Polowanie na okazje... mieszkaniowe

W sklepach z ubraniami okres wyprzedaży zacznie się najpewniej w styczniu i potrwa kilka tygodni. Na rynkach mieszkaniowych największych aglomeracji wyprzedaż już się zaczęła, a potrwa co najmniej... rok. Ale jest coś, co łączy obie te wyprzedaże - ostatnie sztuki będzie można kupić za superokazyjną cenę

W obu przypadkach trzeba się jednak liczyć z tym, że im dłużej trwa wyprzedaż, a ceny są coraz niższe, tym wybór jest coraz mniejszy. Może się okazać, że na półce zostanie tylko mało chodliwy towar.

Jednak na razie na rynkach mieszkaniowych w Warszawie, Krakowie. Poznaniu, Wrocławiu, Trójmieście i Łodzi sytuacja jest pod tym względem wręcz wymarzona dla kupujących. Katarzyna Kuniewicz z firmy doradczej Reas twierdzi, że pod koniec września można było przebierać w sumie wśród blisko 38,4 tys. ofert we wszystkich tych miastach. Około 40 proc. ofert przypadało na stolicę. Zdaniem tej analityczki jeszcze przez kilka miesięcy mieszkań będzie przybywać.

Wprawdzie firmy zaczęły wstrzymywać nowe inwestycje, ale spowodowany tym spadek podaży mieszkań nastąpi nie wcześniej niż w 2010 r. Tyle czasu może zająć deweloperom sprzedanie tych lokali, których budowę rozpoczęli jeszcze w okresie boomu.

Z danych Reasa wynika, że w najgorszej sytuacji są firmy budowlane w Poznaniu. W tym roku sprzedały ok. 1,1 tys. mieszkań, a wprowadziły ich na rynek 2,7 tys. Szefowa poznańskiej firmy deweloperskiej Nickel Development Dagmara Nickel zapewniała jednak, że kiepsko sprzedają się tam jedynie drogie apartamenty i lokale "apartamentopodobne". - Poznaniaków nie stać na więcej niż 7 tys. zł za m kw. Mieszkania oferowane poniżej tej ceny sprzedają się w sposób satysfakcjonujący - przekonywała. - W Trójmieście dobrze sprzedają się mieszkania ekskluzywne oraz popularne po ok. 5 tys. zł za m kw. Ci, którzy chcą sprzedać je drożej, mają problemy - wtórował jej prezes gdyńskiej spółki Ekolan Andrzej Biernacki.

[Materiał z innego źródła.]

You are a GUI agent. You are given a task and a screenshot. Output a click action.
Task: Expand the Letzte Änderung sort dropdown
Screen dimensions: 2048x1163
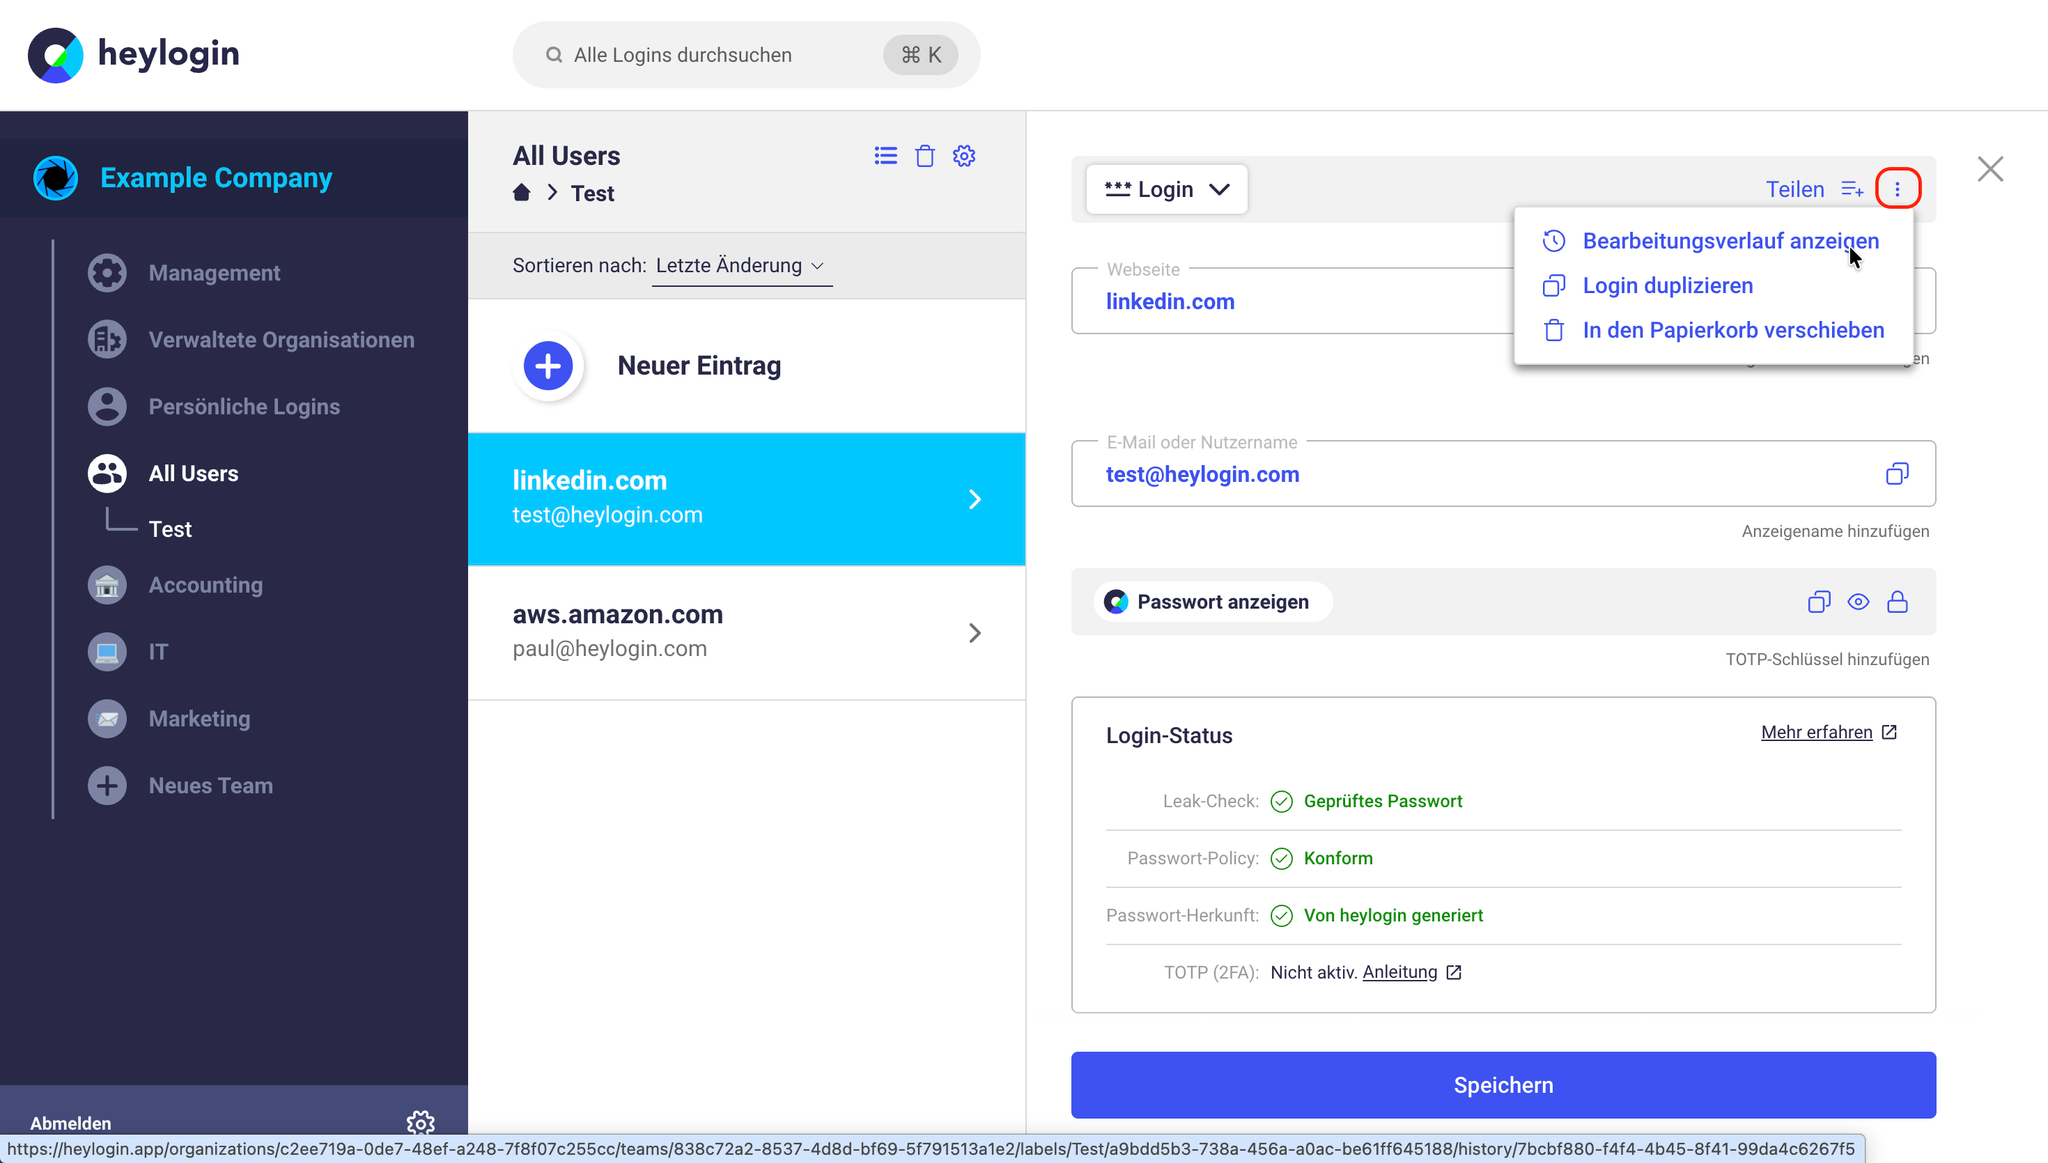click(741, 266)
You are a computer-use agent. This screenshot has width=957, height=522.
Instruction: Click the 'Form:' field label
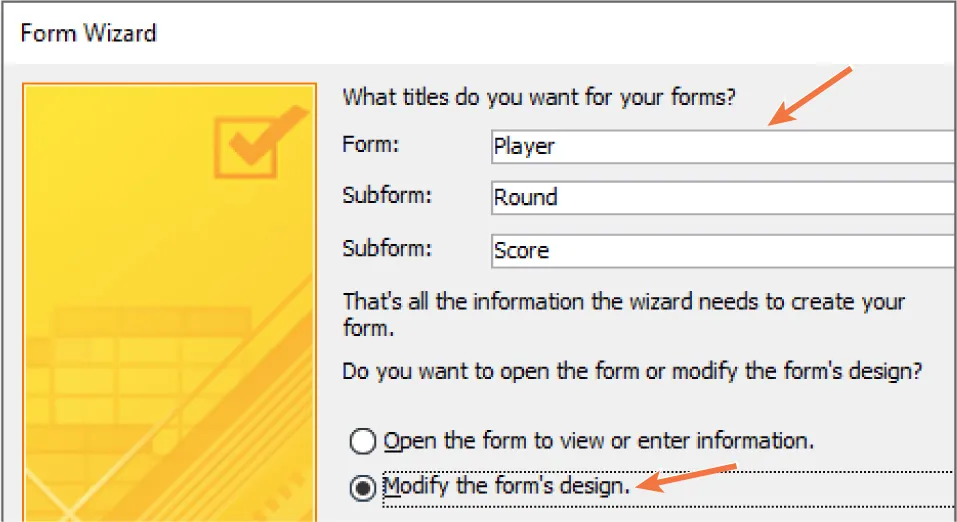[370, 145]
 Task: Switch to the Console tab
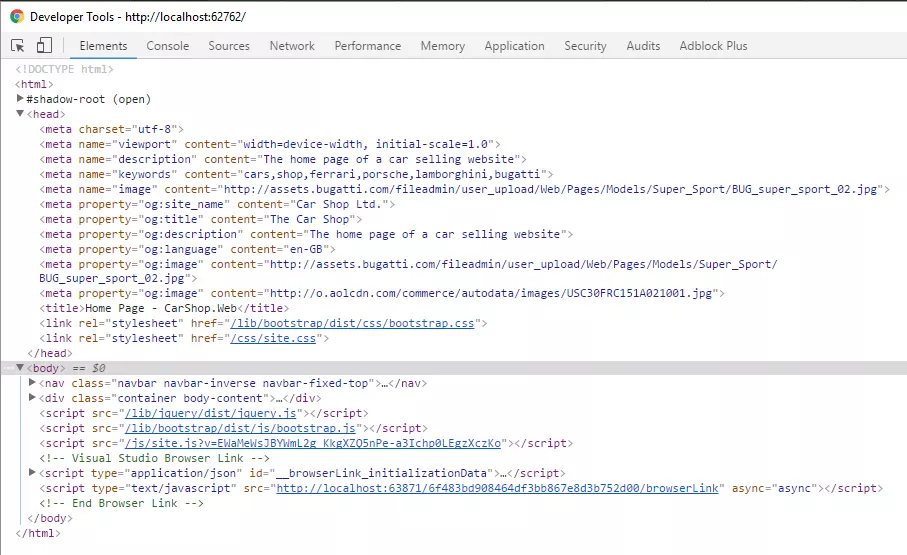(x=167, y=46)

- Słyszałem o kilku deweloperach, którzy chcą sprzedawać mieszkania po kosztach, żeby zakończyć swoje projekty - mówił prezes wrocławskiego biura pośrednictwa w obrocie nieruchomościami Jot-Be Nieruchomości Jacek Wróblewski. - Gdzie są granice spadku cen? - pytała Katarzyna Cyprynowska, szefowa spółki Nowy Adres, organizatora konferencji.

Według Biernackiego nie ma takiej granicy! - Niektóre firmy będą zmuszone sprzedawać mieszkania nawet poniżej kosztów. Lepiej bowiem stracić część kapitału niż rozłożyć całą firmę - wyjaśnia.

Analitycy nie mają wątpliwości, że część deweloperów, szczególnie nowicjuszy, w przyszłym roku zniknie z rynku, a wtedy budowane przez nich mieszkania pojawią się na licytacjach komorniczych. - W drugiej połowie 2009 r. i na początku 2010 będzie można trafić na superokazje - przewiduje Biernacki.